### Text extract
With around 60 km of beaches stretching from Brela in the north to Gradac in the south, the Makarska Riviera is one of Croatia’s most beautiful and sought-after areas.
The entire area is between the Adriatic Sea and the imposing Biokovo mountain, making the place even more fantastic and with attractions for all tastes: beaches, mountain hikes, wine tasting, etc.
The Riviera is a trendy tourist destination because it is easy to get around and its infrastructure, but mainly for its natural beauty, beautiful beaches surrounded by pine trees, crystal clear waters and quiet bays.
When we went to Makarska, it was early September, and the weather was perfectly warm and without so many tourists, as the European summer holiday had already ended.
We spent nine days in a small town called Tučepi, which we chose because of its location, as we could explore the beaches and villages of northern and southern Makarska without spending so much time driving.
However, looking back, I should have divided our stay into two different parts of the Riviera or stayed longer on the island of Korčula, where we spent five incredible days before heading to Makarska (read more here).
But anyway, I learned from it, and even so, we enjoyed ourselves a lot and got to know incredible places.
Each day we went to one or two different beaches/towns, and even then, we didn’t get time to see everything.
Honestly, I’m not particularly eager to run around, and I prefer to enjoy the beach, lie on the sand (in the case of Croatia, on the rocks), get some sunlight, drink something and relax.
But as I mentioned, with so many beaches, I didn’t have time to visit them all, and I decided to make a list and write first about the ones we went to and below, another list with the ones I didn’t have the opportunity to go to. Even if you’ve been to one I didn’t go to, leave a comment below to help our readers.

### Stated task 1
Reproduce the records starting with the line that contains "270x478 pixels." and going on through the line that contains "[x=285, y=11]", both included, requests and all. Multiply every coordinate in the answers by 0.85 and round to whole numbers, with halves rounded up.

Records from a pointing dataset:
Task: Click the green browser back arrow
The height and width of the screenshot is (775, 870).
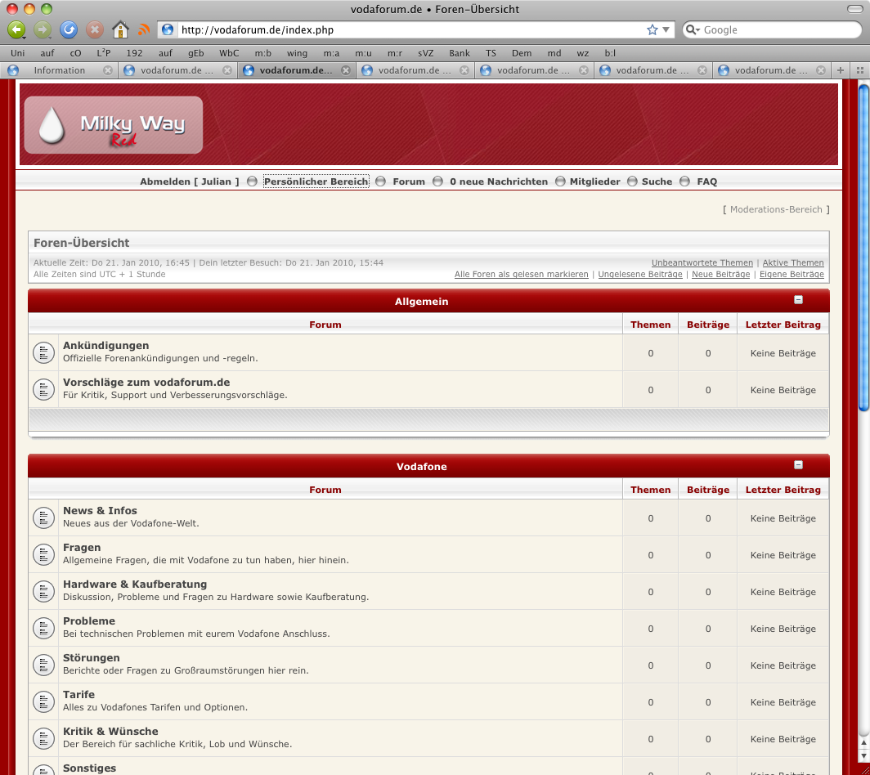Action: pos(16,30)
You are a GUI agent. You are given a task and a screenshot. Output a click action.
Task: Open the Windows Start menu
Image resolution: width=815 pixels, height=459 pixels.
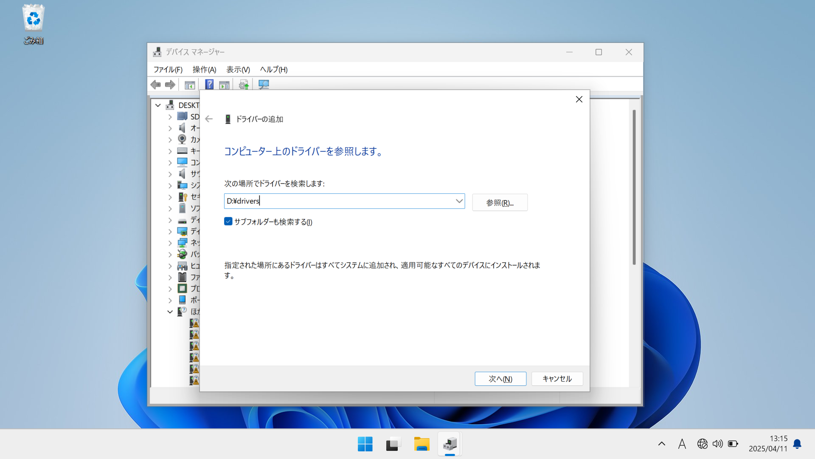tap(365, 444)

...

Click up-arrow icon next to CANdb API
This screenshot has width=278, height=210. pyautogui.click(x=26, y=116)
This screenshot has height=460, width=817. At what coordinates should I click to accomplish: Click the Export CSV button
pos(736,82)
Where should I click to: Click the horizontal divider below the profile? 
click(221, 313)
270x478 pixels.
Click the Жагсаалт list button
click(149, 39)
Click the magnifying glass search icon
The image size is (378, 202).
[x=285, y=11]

### Stated task 2
According to the Makarska Riviera text, how many kilometers of beaches does the Riviera have?

### Exercise response 1
270x478 pixels.
Click the Жагсаалт list button
click(127, 33)
Click the magnifying glass search icon
The image size is (378, 202).
[x=242, y=9]

### Exercise response 2
Around 60 km, stretching from Brela in the north to Gradac in the south.